In [1]:
import pickle

from sklearn.metrics.pairwise import cosine_similarity

import datetime

In [20]:
path_vacancies = r"/content/drive/MyDrive/hakathon/vacancies_train.pickle"

with open(path_vacancies, 'rb') as file:
    vacancies = pickle.load(file)

In [21]:
def simillarity_scores(resume: dict, vacancy: dict) -> dict:
    scores = {
        'description_about': 0.0,
        'keywords_key_skills': 0.0,
        'description_description': 0.0,
        'name_position': 0.0,
        'age_fits': 0.0,
        'experience_fits': 0.0,
        'country_fits': 0.0,
        'language_fits': 0.0,
        'education_fits': 0.0,
    }

    # Check description-about pair
    if 'description_embedded' in vacancy and 'about_embedded' in resume:
        scores['description_about'] = cosine_similarity([vacancy['description_embedded']], [resume['about_embedded']])[0][0]

    # Check keywords-key_skills pair
    if 'keywords_embedded' in vacancy and 'key_skills_embedded' in resume:
        scores['keywords_key_skills'] = cosine_similarity([vacancy['keywords_embedded']], [resume['key_skills_embedded']])[0][0]

    # Iterate over experienceItem
    if 'experienceItem' in resume and resume['experienceItem']:
        max_des_des_sim_score = -2
        max_name_pos_sim_score = -2
        total_experience = 0

        for experience in resume['experienceItem']:
            # Calculate maximal simillarity for description-description pair
            if 'description_embedded' in vacancy and 'description_embedded' in experience:
                sim_score = cosine_similarity([vacancy['description_embedded']], [experience['description_embedded']])[0][0]
                max_des_des_sim_score = max(max_des_des_sim_score, sim_score)

            # Calculate maximal simillarity for name-position pair
            if 'name_embedded' in vacancy and 'position_embedded' in experience:
                sim_score = cosine_similarity([vacancy['name_embedded']], [experience['position_embedded']])[0][0]
                max_name_pos_sim_score = max(max_name_pos_sim_score, sim_score)

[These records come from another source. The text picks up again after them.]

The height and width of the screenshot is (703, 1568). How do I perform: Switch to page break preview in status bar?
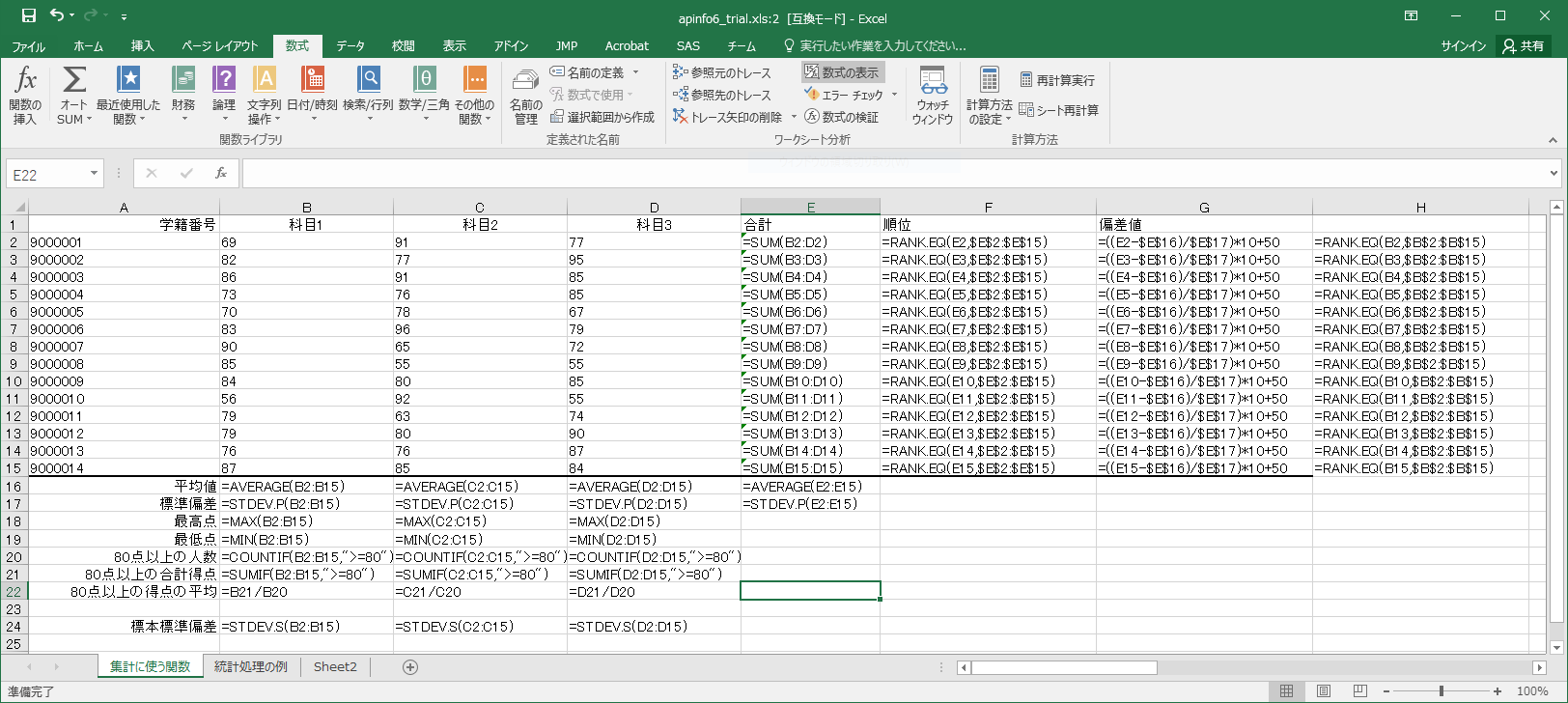[x=1359, y=691]
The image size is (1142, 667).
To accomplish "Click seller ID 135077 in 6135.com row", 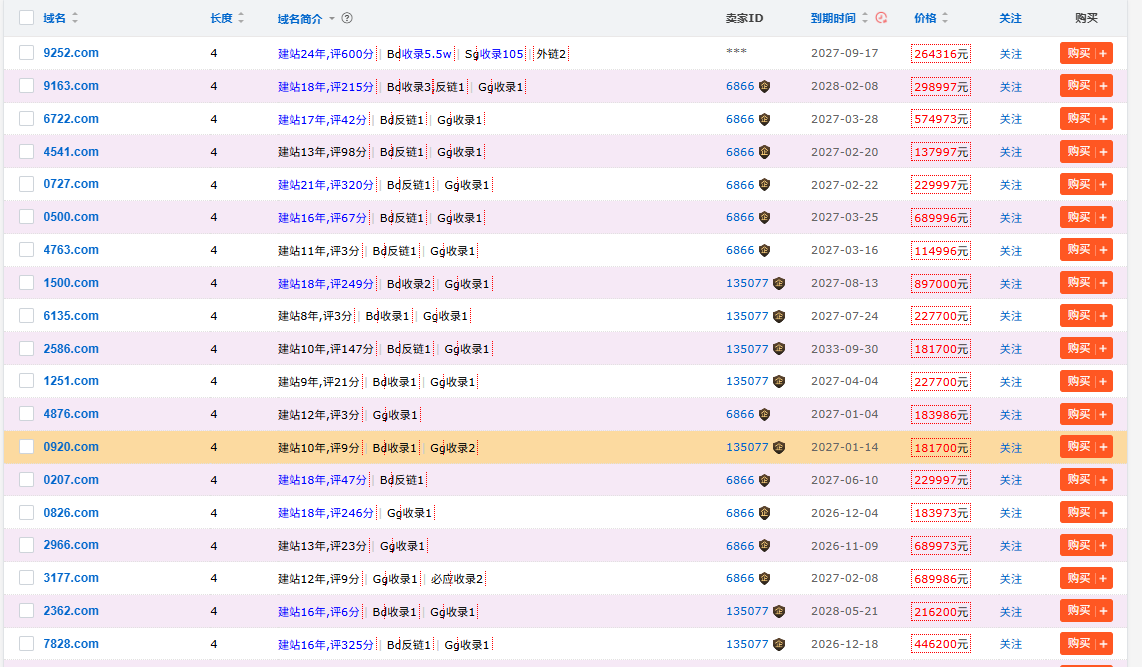I will [747, 316].
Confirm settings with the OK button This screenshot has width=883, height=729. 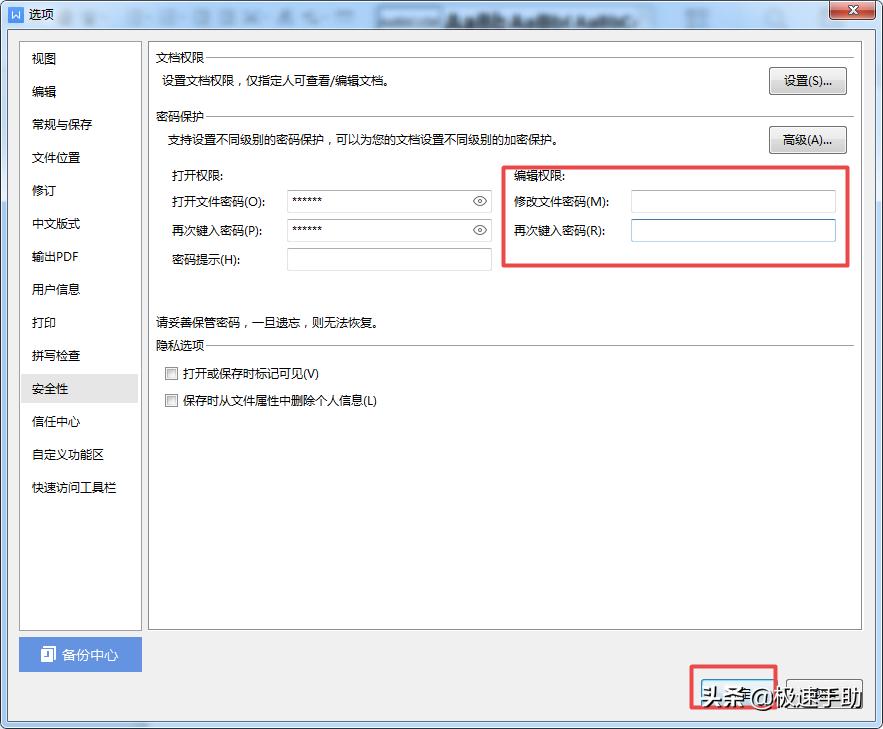pyautogui.click(x=735, y=692)
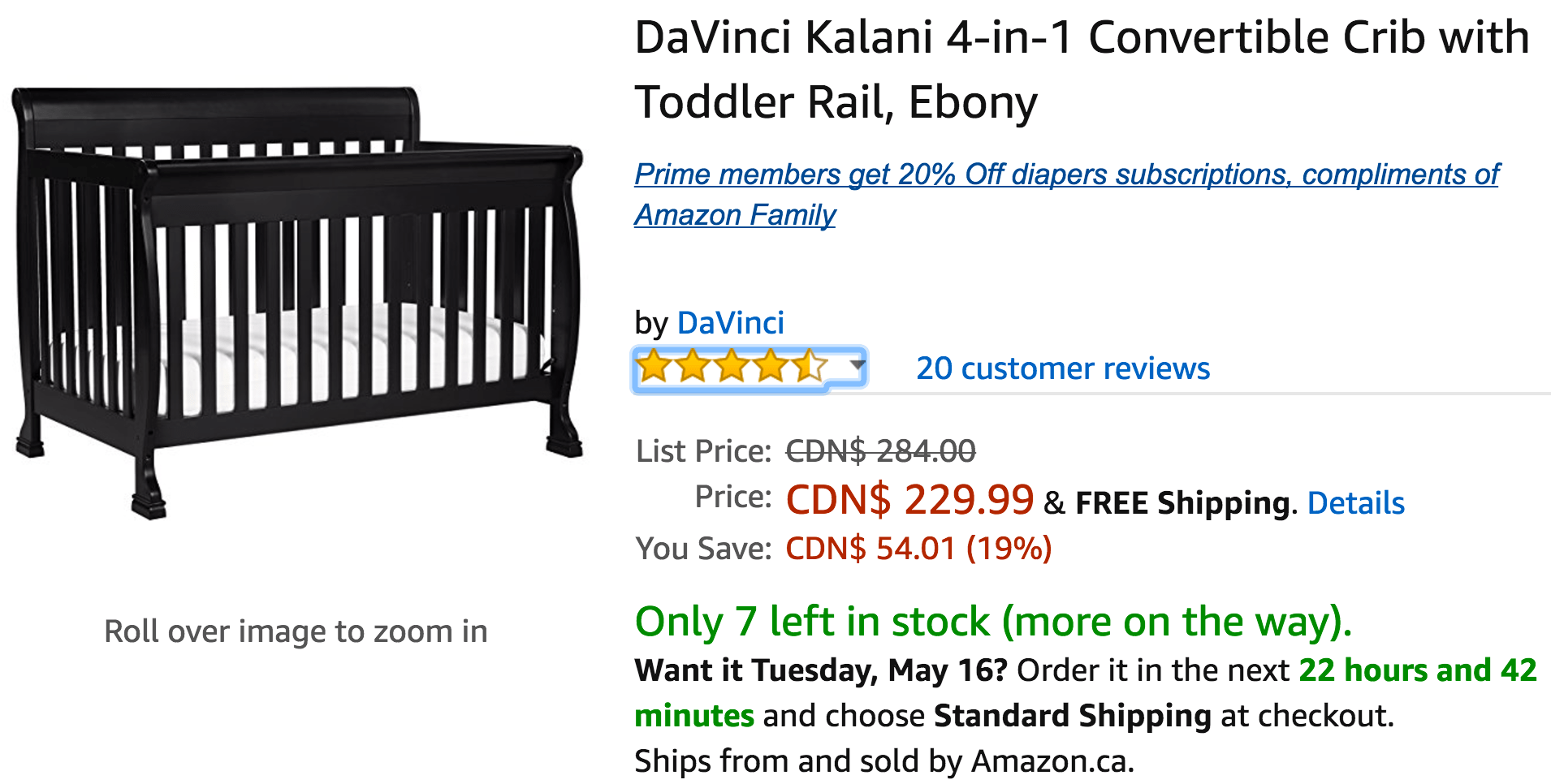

            # Accumulate years of experience
            if 'years_at_work' in experience and experience['years_at_work'] is not None:
                total_experience += experience['years_at_work']

        # Similarities
        scores['description_description'] = max_des_des_sim_score if max_des_des_sim_score != -2 else 0
        scores['name_position'] = max_name_pos_sim_score if max_name_pos_sim_score != -2 else 0

        # Experience
        if vacancy['extra_features']['experience'] is not None:
            scores['experience_fits'] = float(total_experience >= vacancy['extra_features']['experience'])
        else:
            scores['experience_fits'] = 1

    # Calculate if candidates age is appropriate
    if resume['birth_date'] is not None:
        min_age = vacancy['extra_features']['min age'] if vacancy['extra_features']['min age'] is not None else 18
        max_age = vacancy['extra_features']['max age'] if vacancy['extra_features']['max age'] is not None else 99

        age = (datetime.datetime.now() - datetime.datetime.strptime(resume['birth_date'], "%Y-%m-%d")).days // 365

        scores['age_fits'] = float(min_age <= age <= max_age)

    # Check if the country is matching
    resumes_country = resume['country']

    if vacancy['extra_features']['country'] is not None:
        scores['country_fits'] = 1.0 if resumes_country in vacancy['extra_features']['country'] else 0.0

    # Check if the languages are matching
    if 'languageItems' in resume:
        if vacancy['extra_features']['languages'] is None or len(vacancy['extra_features']['languages']) == 0:
            scores['language_fits'] = 1.0
        else:
            for language in resume['languageItems']:
               if language in vacancy['extra_features']['languages']:
                    scores['language_fits'] = 1.0
                    break
    elif vacancy['extra_features']['languages'] is not None and 'Русский' in vacancy['extra_features']['languages']:
        scores['language_fits'] = 1.0
    else:
        scores['language_fits'] = 0.0

    # Check if the education matches
    if vacancy['extra_features']['education level'] is not None:
        if 'educationItem' in resume:
            for education in resume['educationItem']:
                education_level = education['education_level']
                if education_level == 'Высшее' or education_level == 'Бакалавр' or education_level == 'Магистр':
                    scores['education_fits'] = 1.0
                    break
    else:
        scores['education_fits'] = 1.0


    return scores

In [36]:
import torch
import torch.nn as nn
from torch.utils.data import DataLoader

class Preceptron(nn.Module):
    def __init__(self, num_features: int):
        super().__init__()

        self.linear = nn.Linear(num_features, 1)
        self.sigmoid = nn.Sigmoid()

    def forward(self, x):
        return self.sigmoid(self.linear(x))

In [90]:
num_features = 9
lr = 1e-3

model = Preceptron(num_features)

loss_fn = nn.BCELoss()

optimizer = torch.optim.SGD(model.parameters(), lr=lr)

In [None]:
from tqdm.auto import tqdm
from random import shuffle

num_iters = 1

for i in tqdm(range(num_iters)):

    for entry in vacancies:
        vacancy = entry['vacancy']

        failed = [*entry['failed_resumes']]
        confirmed = [*entry['confirmed_resumes']]
        shuffle(failed)
        shuffle(confirmed)

        clip = min(len(failed), len(confirmed))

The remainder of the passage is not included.